=== The data ===

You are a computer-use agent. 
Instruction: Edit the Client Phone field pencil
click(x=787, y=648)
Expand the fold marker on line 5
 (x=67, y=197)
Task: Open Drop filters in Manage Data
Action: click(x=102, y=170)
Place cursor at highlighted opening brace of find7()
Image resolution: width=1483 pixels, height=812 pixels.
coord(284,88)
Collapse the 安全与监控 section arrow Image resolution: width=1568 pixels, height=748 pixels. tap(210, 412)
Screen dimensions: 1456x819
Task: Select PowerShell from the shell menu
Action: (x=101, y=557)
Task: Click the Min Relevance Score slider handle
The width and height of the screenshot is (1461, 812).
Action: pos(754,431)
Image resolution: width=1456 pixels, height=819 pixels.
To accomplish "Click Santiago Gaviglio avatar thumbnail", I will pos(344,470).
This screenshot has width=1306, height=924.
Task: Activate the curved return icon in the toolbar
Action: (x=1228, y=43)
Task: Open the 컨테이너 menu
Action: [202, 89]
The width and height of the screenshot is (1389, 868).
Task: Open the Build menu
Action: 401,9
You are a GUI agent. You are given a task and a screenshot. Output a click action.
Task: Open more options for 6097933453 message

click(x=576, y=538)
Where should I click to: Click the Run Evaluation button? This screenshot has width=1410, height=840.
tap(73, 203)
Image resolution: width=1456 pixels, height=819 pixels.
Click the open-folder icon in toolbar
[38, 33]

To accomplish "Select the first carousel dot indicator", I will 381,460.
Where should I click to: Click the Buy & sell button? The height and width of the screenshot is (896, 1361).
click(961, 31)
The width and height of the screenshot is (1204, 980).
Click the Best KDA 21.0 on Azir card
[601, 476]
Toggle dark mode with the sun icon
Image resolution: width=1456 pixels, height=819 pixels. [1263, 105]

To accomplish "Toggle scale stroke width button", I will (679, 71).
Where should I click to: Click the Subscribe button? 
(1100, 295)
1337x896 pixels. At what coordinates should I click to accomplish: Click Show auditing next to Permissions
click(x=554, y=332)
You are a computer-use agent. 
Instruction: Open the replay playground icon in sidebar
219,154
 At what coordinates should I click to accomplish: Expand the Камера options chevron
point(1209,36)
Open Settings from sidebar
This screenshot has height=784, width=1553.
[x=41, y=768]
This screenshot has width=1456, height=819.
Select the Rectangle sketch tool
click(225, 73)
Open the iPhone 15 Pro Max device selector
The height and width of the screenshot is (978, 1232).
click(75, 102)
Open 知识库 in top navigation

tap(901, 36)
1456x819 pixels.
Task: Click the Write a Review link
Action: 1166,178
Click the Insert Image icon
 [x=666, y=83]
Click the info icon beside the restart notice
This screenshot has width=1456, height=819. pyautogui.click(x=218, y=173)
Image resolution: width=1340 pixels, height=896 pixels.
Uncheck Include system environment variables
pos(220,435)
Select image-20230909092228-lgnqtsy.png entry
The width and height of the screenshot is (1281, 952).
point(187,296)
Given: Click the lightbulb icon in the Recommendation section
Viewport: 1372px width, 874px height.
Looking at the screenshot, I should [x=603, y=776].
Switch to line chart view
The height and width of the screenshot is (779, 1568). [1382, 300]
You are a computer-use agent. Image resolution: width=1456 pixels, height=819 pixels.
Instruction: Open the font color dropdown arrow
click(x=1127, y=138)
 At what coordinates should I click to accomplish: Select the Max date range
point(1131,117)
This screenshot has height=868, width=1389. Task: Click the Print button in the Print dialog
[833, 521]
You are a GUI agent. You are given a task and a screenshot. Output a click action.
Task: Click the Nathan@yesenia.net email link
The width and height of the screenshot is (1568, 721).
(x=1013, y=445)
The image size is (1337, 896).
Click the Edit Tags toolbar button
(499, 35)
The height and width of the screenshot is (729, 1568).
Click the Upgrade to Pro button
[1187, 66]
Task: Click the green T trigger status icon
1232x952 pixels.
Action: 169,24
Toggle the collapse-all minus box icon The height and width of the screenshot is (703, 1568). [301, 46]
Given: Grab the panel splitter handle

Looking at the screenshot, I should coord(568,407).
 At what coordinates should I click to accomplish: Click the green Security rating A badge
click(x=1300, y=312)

===

-- Work task --
With no word changed, write the entries out once more.

-- Answer to this task --
You are a computer-use agent. 
Instruction: Edit the Client Phone field pencil
click(x=787, y=648)
Expand the fold marker on line 5
 (x=67, y=197)
Task: Open Drop filters in Manage Data
Action: click(x=102, y=170)
Place cursor at highlighted opening brace of find7()
Image resolution: width=1483 pixels, height=812 pixels.
coord(284,88)
Collapse the 安全与监控 section arrow Image resolution: width=1568 pixels, height=748 pixels. tap(210, 412)
Screen dimensions: 1456x819
Task: Select PowerShell from the shell menu
Action: (x=101, y=557)
Task: Click the Min Relevance Score slider handle
The width and height of the screenshot is (1461, 812).
Action: pos(754,431)
Image resolution: width=1456 pixels, height=819 pixels.
To accomplish "Click Santiago Gaviglio avatar thumbnail", I will pos(344,470).
This screenshot has width=1306, height=924.
Task: Activate the curved return icon in the toolbar
Action: (x=1228, y=43)
Task: Open the 컨테이너 menu
Action: [202, 89]
The width and height of the screenshot is (1389, 868).
Task: Open the Build menu
Action: 401,9
You are a GUI agent. You are given a task and a screenshot. Output a click action.
Task: Open more options for 6097933453 message

click(x=576, y=538)
Where should I click to: Click the Run Evaluation button? This screenshot has width=1410, height=840.
tap(73, 203)
Image resolution: width=1456 pixels, height=819 pixels.
Click the open-folder icon in toolbar
[38, 33]

To accomplish "Select the first carousel dot indicator", I will 381,460.
Where should I click to: Click the Buy & sell button? The height and width of the screenshot is (896, 1361).
click(961, 31)
The width and height of the screenshot is (1204, 980).
Click the Best KDA 21.0 on Azir card
[601, 476]
Toggle dark mode with the sun icon
Image resolution: width=1456 pixels, height=819 pixels. [1263, 105]

To accomplish "Toggle scale stroke width button", I will (679, 71).
Where should I click to: Click the Subscribe button? 
(1100, 295)
1337x896 pixels. At what coordinates should I click to accomplish: Click Show auditing next to Permissions
click(x=554, y=332)
You are a computer-use agent. 
Instruction: Open the replay playground icon in sidebar
219,154
 At what coordinates should I click to accomplish: Expand the Камера options chevron
point(1209,36)
Open Settings from sidebar
This screenshot has height=784, width=1553.
[x=41, y=768]
This screenshot has width=1456, height=819.
Select the Rectangle sketch tool
click(225, 73)
Open the iPhone 15 Pro Max device selector
The height and width of the screenshot is (978, 1232).
click(75, 102)
Open 知识库 in top navigation

tap(901, 36)
1456x819 pixels.
Task: Click the Write a Review link
Action: 1166,178
Click the Insert Image icon
 [x=666, y=83]
Click the info icon beside the restart notice
This screenshot has width=1456, height=819. pyautogui.click(x=218, y=173)
Image resolution: width=1340 pixels, height=896 pixels.
Uncheck Include system environment variables
pos(220,435)
Select image-20230909092228-lgnqtsy.png entry
The width and height of the screenshot is (1281, 952).
point(187,296)
Given: Click the lightbulb icon in the Recommendation section
Viewport: 1372px width, 874px height.
Looking at the screenshot, I should [x=603, y=776].
Switch to line chart view
The height and width of the screenshot is (779, 1568). [1382, 300]
You are a computer-use agent. Image resolution: width=1456 pixels, height=819 pixels.
Instruction: Open the font color dropdown arrow
click(x=1127, y=138)
 At what coordinates should I click to accomplish: Select the Max date range
point(1131,117)
This screenshot has height=868, width=1389. Task: Click the Print button in the Print dialog
[833, 521]
You are a GUI agent. You are given a task and a screenshot. Output a click action.
Task: Click the Nathan@yesenia.net email link
The width and height of the screenshot is (1568, 721).
(x=1013, y=445)
The image size is (1337, 896).
Click the Edit Tags toolbar button
(499, 35)
The height and width of the screenshot is (729, 1568).
Click the Upgrade to Pro button
[1187, 66]
Task: Click the green T trigger status icon
1232x952 pixels.
Action: 169,24
Toggle the collapse-all minus box icon The height and width of the screenshot is (703, 1568). [301, 46]
Given: Grab the panel splitter handle

Looking at the screenshot, I should coord(568,407).
 At what coordinates should I click to accomplish: Click the green Security rating A badge
click(x=1300, y=312)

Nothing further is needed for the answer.